When the White House said, following the latest mass shooting in the United States, that president Barack Obama believed the Confederate flag "belongs in a museum", it may have had this place in mind.
"I very much would have liked to have had that flag," said Lonnie Bunch, director of the National Museum of African American History and Culture, which will be the newest of the Smithsonian Institution's museums in Washington when it opens in September 2016.
South Carolina governor Nikki Haley passed legislation last month taking down the Southern flag, a symbol of slavery and hate to many Americans, from the state house grounds in Columbia. The move came after Dylann Roof, the man accused of killing nine black people at a historic African-American church in Charleston, was shown in photographs holding the flag along with his white supremacist messages.

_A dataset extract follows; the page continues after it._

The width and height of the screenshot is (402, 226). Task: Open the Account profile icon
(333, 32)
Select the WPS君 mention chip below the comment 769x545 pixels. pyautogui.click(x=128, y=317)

“I knew it was going to the South Carolina state’s museum,” said Bunch. “But I think that it would have been really appropriate to have that flag here, because this is a museum that is not about race, it is about America’s identity, so therefore that flag would allow us to talk about the conflicting notions of what American identity is.”
Politically sensitive
The museum’s staff has instead asked Haley’s office for one of the pens used to sign the legislation that brought down the flag. Bunch is leading a decade-long effort to build the most politically sensitive museum to open in the US capital in years. He is tackling head-on not just the sensitive events of the past, such as slavery, lynchings and killings during the civil rights movement, but the contentious moments of the present, such as the killings of black men by white police officers that has ignited the Black Lives Matter movement.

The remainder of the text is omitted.